▸ **EXERCISE REQUIREMENTS**: Count how many lines of the records below contain the string "Viewport", matching case exactly. Reply with the number alone.

▸ **Entries on finding words and elements**:
════════════════════
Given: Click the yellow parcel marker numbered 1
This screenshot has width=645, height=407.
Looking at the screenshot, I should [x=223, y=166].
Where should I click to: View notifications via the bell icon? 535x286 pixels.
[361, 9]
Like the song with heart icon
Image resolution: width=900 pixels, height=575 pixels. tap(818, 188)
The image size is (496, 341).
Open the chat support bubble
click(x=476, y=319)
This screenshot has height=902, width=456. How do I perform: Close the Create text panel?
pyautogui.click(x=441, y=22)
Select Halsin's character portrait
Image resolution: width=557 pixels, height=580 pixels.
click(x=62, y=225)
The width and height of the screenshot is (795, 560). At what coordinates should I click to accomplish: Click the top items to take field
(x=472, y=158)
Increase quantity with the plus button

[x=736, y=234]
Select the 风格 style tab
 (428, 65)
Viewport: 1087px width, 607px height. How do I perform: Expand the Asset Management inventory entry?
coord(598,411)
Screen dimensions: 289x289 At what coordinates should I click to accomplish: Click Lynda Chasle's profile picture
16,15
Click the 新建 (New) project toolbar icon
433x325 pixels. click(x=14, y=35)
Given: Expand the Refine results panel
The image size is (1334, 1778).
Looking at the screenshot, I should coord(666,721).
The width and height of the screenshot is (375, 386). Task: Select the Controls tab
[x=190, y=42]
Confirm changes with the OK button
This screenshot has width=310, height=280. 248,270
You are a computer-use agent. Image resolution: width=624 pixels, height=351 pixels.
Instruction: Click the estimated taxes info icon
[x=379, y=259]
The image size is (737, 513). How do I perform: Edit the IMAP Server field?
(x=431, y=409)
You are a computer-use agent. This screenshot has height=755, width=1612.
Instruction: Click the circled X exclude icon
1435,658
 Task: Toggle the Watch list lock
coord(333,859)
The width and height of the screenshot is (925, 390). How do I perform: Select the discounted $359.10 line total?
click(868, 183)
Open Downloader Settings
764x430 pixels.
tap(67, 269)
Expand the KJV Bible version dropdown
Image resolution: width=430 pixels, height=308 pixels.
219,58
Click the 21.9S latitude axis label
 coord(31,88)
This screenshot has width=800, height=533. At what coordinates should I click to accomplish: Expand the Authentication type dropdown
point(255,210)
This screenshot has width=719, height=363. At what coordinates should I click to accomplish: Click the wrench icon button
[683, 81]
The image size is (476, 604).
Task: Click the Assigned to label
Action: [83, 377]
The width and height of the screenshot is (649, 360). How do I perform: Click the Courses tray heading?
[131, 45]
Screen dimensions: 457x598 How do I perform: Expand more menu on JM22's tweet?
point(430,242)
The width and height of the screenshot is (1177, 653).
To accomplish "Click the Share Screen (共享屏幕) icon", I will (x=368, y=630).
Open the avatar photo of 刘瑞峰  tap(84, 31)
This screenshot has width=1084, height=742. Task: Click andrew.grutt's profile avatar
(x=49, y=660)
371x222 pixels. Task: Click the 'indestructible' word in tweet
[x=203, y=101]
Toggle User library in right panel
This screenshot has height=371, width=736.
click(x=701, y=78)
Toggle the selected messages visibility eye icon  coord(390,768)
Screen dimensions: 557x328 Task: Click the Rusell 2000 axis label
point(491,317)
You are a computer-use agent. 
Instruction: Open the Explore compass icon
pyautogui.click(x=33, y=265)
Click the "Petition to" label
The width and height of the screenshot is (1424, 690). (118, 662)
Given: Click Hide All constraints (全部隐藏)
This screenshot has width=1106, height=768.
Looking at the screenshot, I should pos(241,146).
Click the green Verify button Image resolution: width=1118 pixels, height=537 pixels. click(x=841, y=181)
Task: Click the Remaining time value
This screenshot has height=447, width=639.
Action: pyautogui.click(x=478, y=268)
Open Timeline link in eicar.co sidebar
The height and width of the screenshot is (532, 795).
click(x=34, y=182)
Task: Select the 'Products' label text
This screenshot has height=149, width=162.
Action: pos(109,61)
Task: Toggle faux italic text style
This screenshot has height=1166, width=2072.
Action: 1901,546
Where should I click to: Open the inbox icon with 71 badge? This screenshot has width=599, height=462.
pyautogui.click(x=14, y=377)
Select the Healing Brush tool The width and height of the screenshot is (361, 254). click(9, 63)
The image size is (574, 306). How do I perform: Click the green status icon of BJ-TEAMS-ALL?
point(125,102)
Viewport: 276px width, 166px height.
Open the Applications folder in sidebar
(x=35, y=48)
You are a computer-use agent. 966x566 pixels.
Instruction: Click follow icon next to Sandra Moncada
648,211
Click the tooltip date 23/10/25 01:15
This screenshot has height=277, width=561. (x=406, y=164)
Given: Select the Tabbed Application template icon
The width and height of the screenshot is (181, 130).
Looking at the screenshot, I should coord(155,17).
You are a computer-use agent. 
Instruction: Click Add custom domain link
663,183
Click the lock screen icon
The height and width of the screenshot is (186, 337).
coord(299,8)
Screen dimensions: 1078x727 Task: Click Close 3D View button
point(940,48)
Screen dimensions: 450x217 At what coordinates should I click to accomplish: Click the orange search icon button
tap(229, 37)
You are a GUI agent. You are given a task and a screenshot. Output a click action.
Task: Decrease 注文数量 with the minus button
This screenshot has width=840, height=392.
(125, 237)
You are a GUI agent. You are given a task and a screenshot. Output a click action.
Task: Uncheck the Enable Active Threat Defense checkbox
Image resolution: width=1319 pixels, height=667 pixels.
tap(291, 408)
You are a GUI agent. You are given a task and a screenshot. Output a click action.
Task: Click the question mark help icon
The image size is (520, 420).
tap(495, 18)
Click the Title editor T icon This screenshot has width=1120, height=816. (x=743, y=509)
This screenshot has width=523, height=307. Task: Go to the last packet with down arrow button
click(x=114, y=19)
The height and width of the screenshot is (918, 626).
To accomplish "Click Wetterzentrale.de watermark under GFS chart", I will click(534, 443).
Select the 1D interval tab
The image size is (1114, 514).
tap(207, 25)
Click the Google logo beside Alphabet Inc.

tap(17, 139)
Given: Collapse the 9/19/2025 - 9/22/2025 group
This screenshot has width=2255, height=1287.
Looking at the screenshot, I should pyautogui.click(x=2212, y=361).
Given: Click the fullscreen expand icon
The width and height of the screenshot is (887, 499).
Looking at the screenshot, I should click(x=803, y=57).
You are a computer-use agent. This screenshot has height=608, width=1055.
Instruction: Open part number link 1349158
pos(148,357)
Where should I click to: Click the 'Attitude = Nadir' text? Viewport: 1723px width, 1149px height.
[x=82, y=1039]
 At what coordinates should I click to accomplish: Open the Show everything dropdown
════════════════════
▸ **RESULT OF THE TASK**: 3